··· Auszug zum Lesen ···

Lösen müsse die Politik aber auch eine weitere Herausforderung: die der Generationengerechtigkeit. Bei allen Formen der Altersvorsorge gilt es zu entscheiden, wie viel man den Aktiven und wie viel den Ruheständlern zukommen lassen will. Aktuell wird der jüngeren Generation relativ viel zugemutet: Sie muss die Zinsen bezahlen, die durch die steigenden Schulden anfallen, den Berg an Rentnern aus der Babyboomer-Generation versorgen und gleichzeitig zum Aufbau einer eigenen Altersvorsorge beitragen. Hinzu kommen die erhöhten Lebenshaltungskosten, die alle zu tragen haben: Die Zeiten der Friedensprämie und der billigen Energie sind vorbei, und es gilt, sowohl in die Verteidigungsfähigkeit als auch in den Aufbau einer unabhängigen Energieversorgung zu investieren. „Die Generationengerechtigkeit gehört zu den großen gesellschaftlichen Fragen, und diesen Konflikt zu lösen, ist eine Sache der Politik. Versicherer und Pensionskassen können hier nur entsprechend der Vorgaben der Regulatoren und der Politik agieren“, sieht Rama die Versicherungsbranche hier nicht in der Verantwortung. Ohnehin habe sie in Bezug auf die Altersversorgung womöglich einen Schweizer Bias. „Ich glaube, die Menschen müssen ­zunehmend auch selber die Verantwortung übernehmen. Sich allein auf den Staat zu verlassen, geht sicher nicht mehr!“ Sie weiß allerdings, dass dies speziell für Politiker ein schwer zu lösender Konflikt ist: „Auf der einen Seite haben die Älteren einen hohen Anteil der Wählerstimmen. Auf der anderen Seite wächst die junge Generation heran, die ja auch wählen darf, und man muss ihr gute Perspektiven ­geben“, so Rama. „Belastet man sie zu stark mit Abgaben, ­arbeiten sie womöglich überwiegend nur noch in Teilzeit oder tragen sich gar mit Auswanderungsgedanken“, gibt ­Rama zu bedenken. „Hier muss der Staat handeln, um auch den Jungen gute Zukunftsaussichten zu geben. Am Schluss braucht es immer Menschen, um das Wirtschaftswachstum anzukurbeln.“

Regionale Vernetzung und Friendshoring

Auf die Frage, ob die Entwicklung künftig eher Richtung Globalisierung oder Richtung Deglobalisierung gehe, antwortet sie: „Ich glaube, den Höchstwert der Globalisierung haben wir hinter uns. Womöglich gehen wir eher Richtung regionale Vernetzung. Das Thema Friendshoring kommt wieder auf. Ich kann mir vorstellen, dass die Verbindungen innerhalb Europas stärker werden und dass sich auch China stärker mit anderen Ländern in Asien vernetzt.“ Europas Handelsströme seien allerdings weltweit so stark integriert, dass eine völlige Unabhängigkeit Europas illusorisch sei. „Insbesondere die Energieversorgung ist ein großer Punkt. In bestimmten wichtigen Sektoren wie Verteidigung und Infrastruktur kann ich mir allerdings vorstellen, dass wir deutlich mehr Unabhängigkeit anstreben und auch erreichen werden“, meint Rama.

··· Vorliegende Einträge ···

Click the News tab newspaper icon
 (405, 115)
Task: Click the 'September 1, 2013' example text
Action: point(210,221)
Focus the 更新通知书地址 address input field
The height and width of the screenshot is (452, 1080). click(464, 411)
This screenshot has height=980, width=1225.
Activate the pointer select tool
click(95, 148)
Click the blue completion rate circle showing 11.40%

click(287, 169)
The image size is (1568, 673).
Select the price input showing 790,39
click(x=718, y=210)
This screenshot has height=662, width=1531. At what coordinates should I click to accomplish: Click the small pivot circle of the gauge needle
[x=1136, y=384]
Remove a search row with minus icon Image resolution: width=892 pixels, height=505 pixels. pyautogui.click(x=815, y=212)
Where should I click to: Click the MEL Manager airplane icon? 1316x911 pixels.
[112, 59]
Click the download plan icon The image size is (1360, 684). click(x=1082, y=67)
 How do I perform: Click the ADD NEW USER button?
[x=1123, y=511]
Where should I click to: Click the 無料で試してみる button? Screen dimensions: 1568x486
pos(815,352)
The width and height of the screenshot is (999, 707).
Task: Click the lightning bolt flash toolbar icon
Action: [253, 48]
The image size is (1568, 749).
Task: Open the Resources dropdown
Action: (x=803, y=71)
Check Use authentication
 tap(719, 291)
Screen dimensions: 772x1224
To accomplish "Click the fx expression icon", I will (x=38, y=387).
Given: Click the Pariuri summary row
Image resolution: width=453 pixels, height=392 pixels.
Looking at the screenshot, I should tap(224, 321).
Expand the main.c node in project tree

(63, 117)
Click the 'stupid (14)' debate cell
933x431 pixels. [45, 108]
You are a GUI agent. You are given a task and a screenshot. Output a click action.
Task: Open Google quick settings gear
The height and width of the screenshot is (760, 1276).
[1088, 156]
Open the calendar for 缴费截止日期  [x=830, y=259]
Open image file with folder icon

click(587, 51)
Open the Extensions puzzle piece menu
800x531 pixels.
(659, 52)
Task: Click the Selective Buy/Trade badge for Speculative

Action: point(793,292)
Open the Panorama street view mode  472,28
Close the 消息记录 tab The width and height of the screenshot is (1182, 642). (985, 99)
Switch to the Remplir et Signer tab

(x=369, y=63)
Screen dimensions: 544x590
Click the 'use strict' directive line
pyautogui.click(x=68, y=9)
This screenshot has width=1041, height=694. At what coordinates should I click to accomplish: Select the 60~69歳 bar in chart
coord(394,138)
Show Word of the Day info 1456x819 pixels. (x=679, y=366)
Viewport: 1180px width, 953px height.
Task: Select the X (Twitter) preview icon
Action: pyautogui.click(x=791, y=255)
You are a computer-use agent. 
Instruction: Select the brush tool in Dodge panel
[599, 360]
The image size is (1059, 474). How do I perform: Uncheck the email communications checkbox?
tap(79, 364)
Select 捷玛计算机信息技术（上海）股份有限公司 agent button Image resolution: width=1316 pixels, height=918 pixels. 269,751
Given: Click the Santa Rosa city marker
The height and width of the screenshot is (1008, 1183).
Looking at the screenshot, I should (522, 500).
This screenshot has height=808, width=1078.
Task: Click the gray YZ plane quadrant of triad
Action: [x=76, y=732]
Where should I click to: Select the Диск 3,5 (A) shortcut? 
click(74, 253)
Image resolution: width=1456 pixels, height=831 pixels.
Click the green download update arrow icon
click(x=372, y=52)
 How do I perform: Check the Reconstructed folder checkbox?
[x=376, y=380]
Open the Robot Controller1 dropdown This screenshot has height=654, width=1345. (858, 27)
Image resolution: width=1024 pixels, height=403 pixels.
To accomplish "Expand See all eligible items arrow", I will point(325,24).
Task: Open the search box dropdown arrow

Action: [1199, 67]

···

◆ **Deine Aufgabe**: Setze den Auszug über Generationengerechtigkeit und Globalisierung nach seinem letzten Satz fort.

◆ **Deine Antwort**:
Schon während der Pandemie sei die Anfälligkeit der komplexen globalen Lieferketten zutage getreten. „In strategisch wichtigen Bereichen, etwa bei der Medikamentenversorgung, muss es das Ziel sein, eine gewisse Unabhängigkeit und Resilienz zu erreichen.“ „Europe first“ möchte sie es nicht nennen, aber vielleicht „A stronger Europe“. „Wir müssen die Anfälligkeit für Schocks reduzieren, und wir sollten darauf hinwirken, gegenüber den geopolitischen Veränderungen gewappnet zu sein.“

Was die Anti-Woke-Kultur der USA betrifft, sieht sie diese Tendenz nicht nach Europa kommen. „Bei Baloise sind ­Diversität und Vielfalt Teil der Kultur, und zwar nicht nur in Bezug auf Gender, sondern auch auf Alter, Hintergrund und so weiter. Eine gelebte Vielfalt an Meinungen und Erfahrungen ist sehr wertvoll für Unternehmen.“ Bei Baloise lebt man das: Der neunköpfige Baloise-Verwaltungsrat zählt drei Frauen, und das Vorstandsteam von Baloise in Deutschland setzt sich aus fünf Mitgliedern zusammen, davon sind zwei weiblich. Eine Spitzenfrau ist von Baloise zur Finanzaufsicht gewechselt: Julia Wiens, die die Vorstandsressorts Lebensversicherung und Finanzen/Kapitalanlagen verantwortete, übernahm im Januar 2024 die Leitung des Geschäftsbereichs Versicherungs- und Pensionsfondsaufsicht bei der Bafin und folgte damit auf Dr. Frank Grund.